**GIVEN PASSAGE**

Mega Man 1-6 were all great games. I think the first 3 were really the best and I beat all of them. The hardest to beat was the first one by far. I played the 2 MegaMan remakes on PSP and both were great.

RE2, when that game came out, it was just a great time for gaming. The game was the first real blockbuster survival horror game and came on two discs. The problem with the game was that it wasn't nearly as hard as the first game or as scary. Too much of the game was outdoors. I remember the Police Station... RE1 was just you trapped in a mansion for the most part. RE2 was big budget but looking back RE1 was the greatest survival horror game ever. Silent Hill 1 was the scariest though. RE2, you never ran out of ammo or needed to avoid zombies strategically. Still a great game, but not on RE1's level, even with the technical limitations. RE1 you felt TRAPPED and claustrophobic, and that atmosphere was never felt again the same way in later games

I just beat RE Code Veronica in 2015 and it is really a super-underrated game. It is also not as scary as the first game but it is still pretty damn scary and also a very difficult game, maybe a TINY BIT easier than RE1. Some of the cutscenes in RE:CV were flat-out embarrassing though haha

Tomb Raider 1 and 3 to me were the best games. I got all secrets in TR 1-4 and Tomb Raider 3 was BY FAR the hardest to get all secrets. Tomb Raider 1 really changed 3-D platformer/adventure games and you felt like LITERALLY Indiana Jones, which the game actually was meant to be Indiana Jones so I think they purposefully made a female lead character, probably to avoid lawsuits or copywrite whatever.

Tomb Raider 2 had way too much action and not nearly enough tombs, less sense of desperation and confusion of what to do next than TR 1

I think Tomb Raider 3 was extremely difficult and you had no clue where to go or what to do a lot of times. I think Tomb Raider 3 was VERY UNDERRATED. I personally like it better than Tomb Raider 1 personally, but it is safe to say Tomb Raider 1 was the best TR game


----------



## Disheveled and Lost (May 9, 2015)

Jermster91 said:


> Crash Bandicoot 1-3 PS
> Star War:Shadows of the Empire N64


I know no one will care about my rants, but as far as Crash Bandicoot 1-3...

I finally beat Crash 1 in 2015 and it was a great game. Due to technical limitations, it was pretty linear and jumping was very difficult. Graphics were very basic.

In literal terms, I think Crash 2 was the best Crash game ever. I just remember how complex it was to get all gems and how you needed to backtrack to get silver, purple gems from previous levels. Without a strategy guide you were soooo lost playing that game. It was pretty easy to get 101% or whatever

Crash 3 I also got 103% or the maximum whatever it was. I don't think it was quite as good as Crash 2, but it was still a great game and there were sooo many levels that were so diverse. Flying levels, levels where you were waterskiing, riding motorcycles. I think it was an incredible game, but kind of all over the place, and Crash 2 seemed more focused as a true Crash game


----------



## JustThisGuy (Mar 24, 2012)

**INFORMATION SUPPLIED**
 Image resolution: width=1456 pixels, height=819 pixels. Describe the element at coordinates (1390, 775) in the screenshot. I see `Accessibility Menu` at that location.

**WHAT IS BEING ASKED**
Carry on the forum thread about classic video games from the point where it stops.

**TASK OUTPUT**
Below Average Drone said:


> Mega Man 1-6 were all great games. I think the first 3 were really the best and I beat all of them. The hardest to beat was the first one by far. I played the 2 MegaMan remakes on PSP and both were great.
> 
> RE2, when that game came out, it was just a great time for gaming. The game was the first real blockbuster survival horror game and came on two discs. The problem with the game was that it wasn't nearly as hard as the first game or as scary. Too much of the game was outdoors. I remember the Police Station... RE1 was just you trapped in a mansion for the most part. RE2 was big budget but looking back RE1 was the greatest survival horror game ever. Silent Hill 1 was the scariest though. RE2, you never ran out of ammo or needed to avoid zombies strategically. Still a great game, but not on RE1's level, even with the technical limitations. RE1 you felt TRAPPED and claustrophobic, and that atmosphere was never felt again the same way in later games
> 
> ...


I've played Mega Man 1-9. Still need to play 10. I remember Soccer, the two arcade games that you could unlock on the anniversary edition for the PS2. They played like the first Street Fighter in that they were one-on-one but was no two player. And you're right, the first Mega Man is totally the hardest. I remember replaying it when I was older and wondering how my 4 or 5 year old self beat that game. With no saves. Crazy hard.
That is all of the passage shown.